The coffee at Golden Coffee Club Minsk wasn’t very good, and didn’t wake me up a bit, and with streaks of sweat trickling down my back and forming a pool in between my breasts, I craved water more than anything else. I remembered hours after my operation when I wasn’t allowed to drink and dreamt of all the drinks that were invented by man; that’s what Golden Coffee Club is, upstairs, unless you are a hookah (yes, this is ‘prostitute’ spelt in a funny way) in a tiny-wini bikini. (But I liked the water on the side of my espresso).

The smoothie was good, testified the friend, but the pepperoni pizza looked like it was dropped from the second floor onto the pavement, picked up from under the stilettoed heel of a fashinista, smelling expensive and waving her laminated curls around, and smacked back on the plate. With presentation like this it was no wonder most people in Golden Coffee Club were sitting with straws glued to their lips – this isn’t exactly a place for the gourmand (which I am not).

The waitress brought the bill instead of the cheesecake I ordered, and when I pointed her blunder to her she got mad, then upset, then defensive, instead of saying ‘Sorry’. For a long time, she had been explaining to us why she couldn’t bring tea: they haven’t ordered enough kettles, and since it was full house, the ones they did order were occupied, and we’d have to wait 20 minutes, an hour maybe. Errr, hmmm, ahek-ahek.

On our subsequent visits to Golden Coffee Club with the child we were presented with a children’s menu, tried the chicken soup and chicken fillet club sandwiches, mushroom lasagna, a strawberry-banana smoothie and the most pretentious coffee ‘Lady Strawberry’.

The lasagna was good and we came back again, on a busy Saturday afternoon, to be told no lasagnas were served, and since the rest of the menu suddenly vanished as well, we just had a couple of milkshakes Nostalgia (tasty, orange and peach) and left.

The first floor of Golden Coffee Club is cosy and somewhat dimly lit, with a faux homely atmosphere (books, books everywhere) so popular with the cafe interior designers in Minsk. The place is ALWAYS busy and even the non-smoke area is always full of second hand smoke. In short, it’s not ‘the best cafe in Minsk’, its humble slogan for the website.

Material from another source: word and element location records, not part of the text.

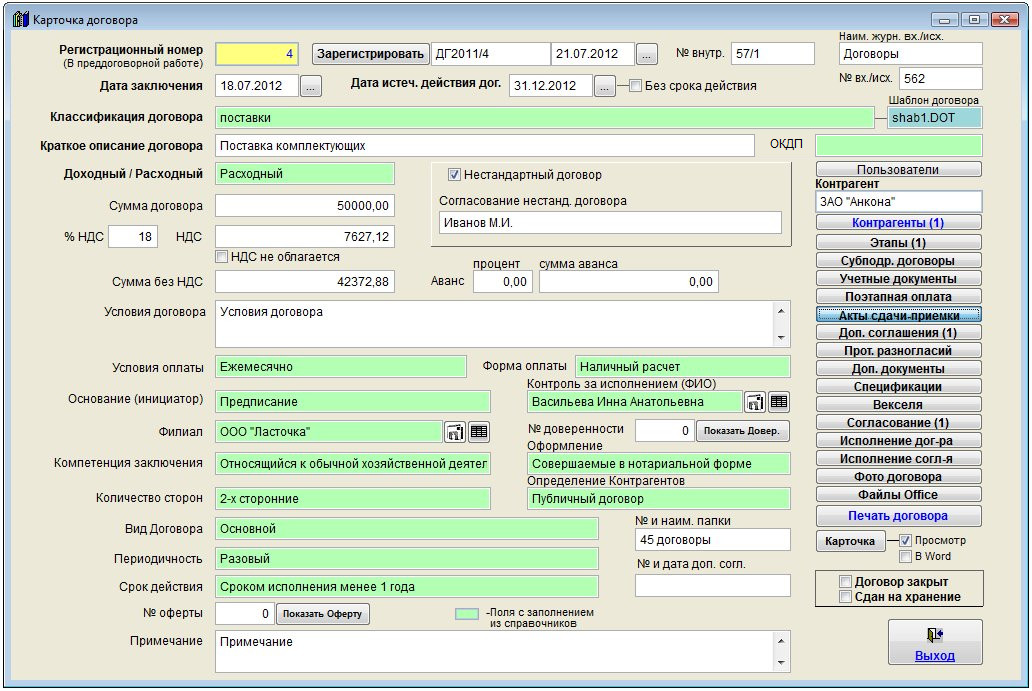Open the table list icon beside Филиал
1032x691 pixels.
479,432
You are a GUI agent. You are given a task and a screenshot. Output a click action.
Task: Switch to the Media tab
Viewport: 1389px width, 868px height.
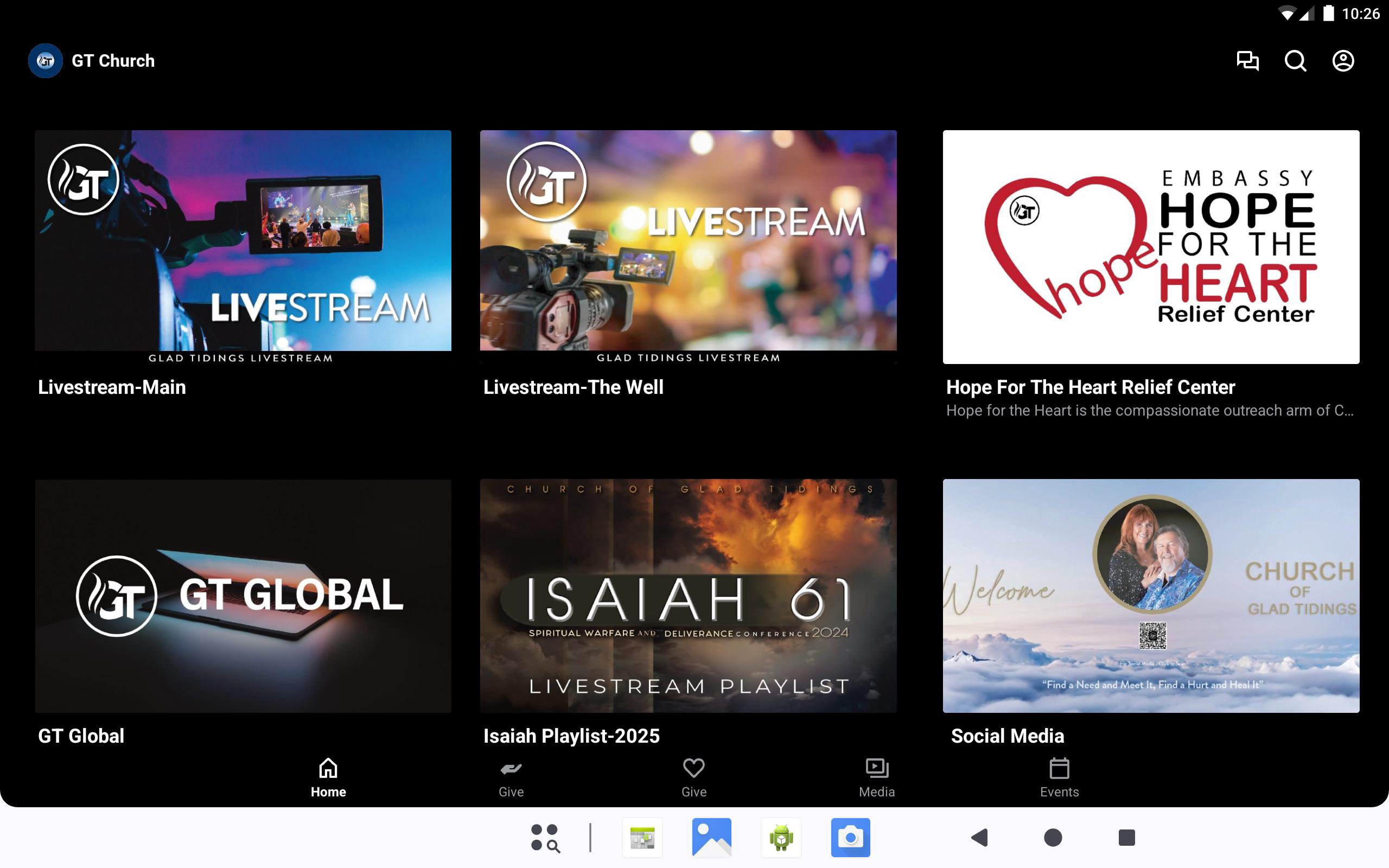pyautogui.click(x=876, y=777)
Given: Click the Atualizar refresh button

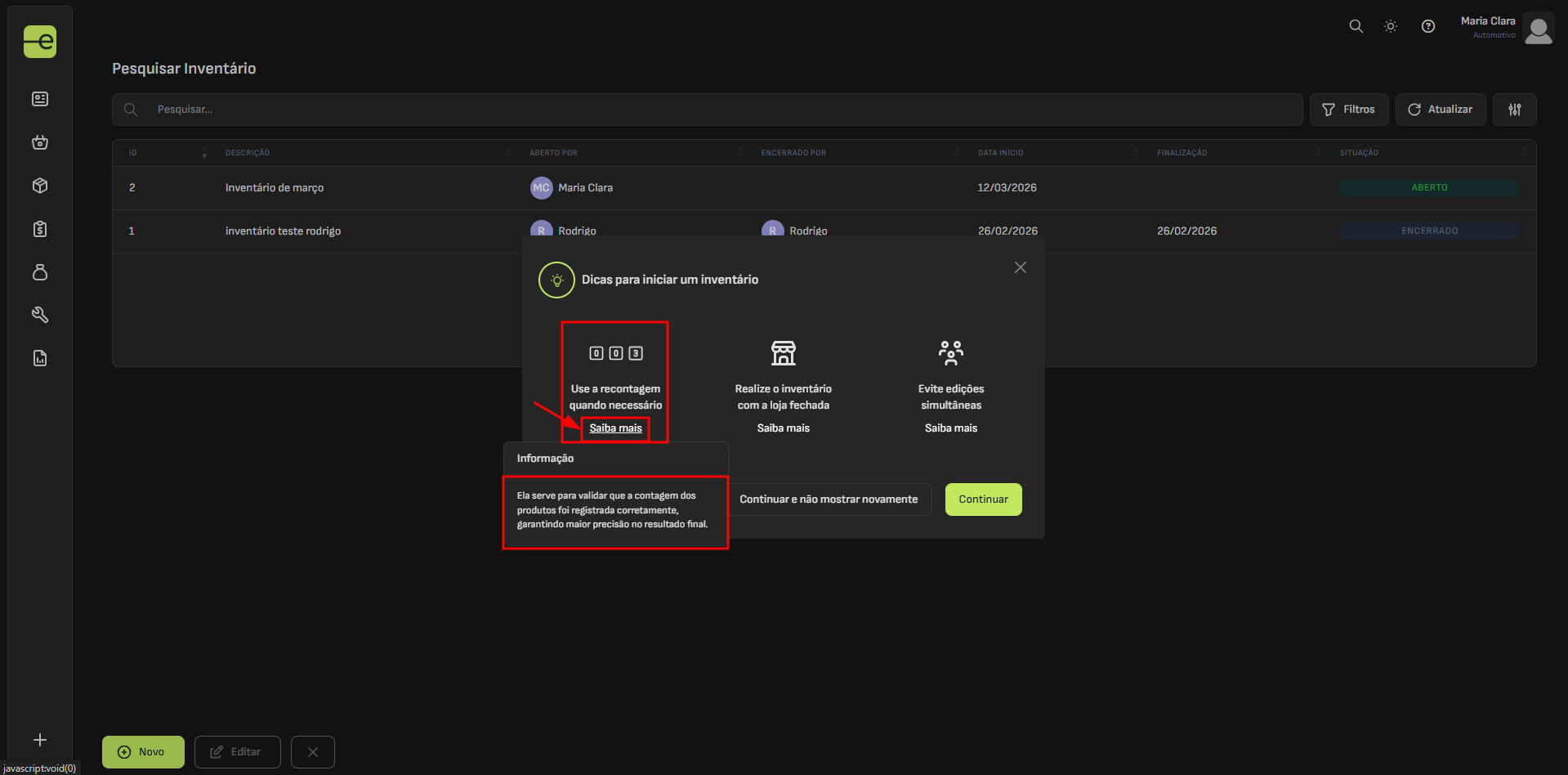Looking at the screenshot, I should tap(1439, 110).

Golden Coffee Club is not for the light-hearted. The music is too loud, the people too young and need to have sticks up their asses surgically removed. Unless you want to try hookah (works both ways), don’t go to the second floor. And yes, leave the kids at home. If they run out of this Minsk cafe blocking the entrance and ruining the grand arrival of the next It bitch, you (and the child) are risking a black eye (eyes).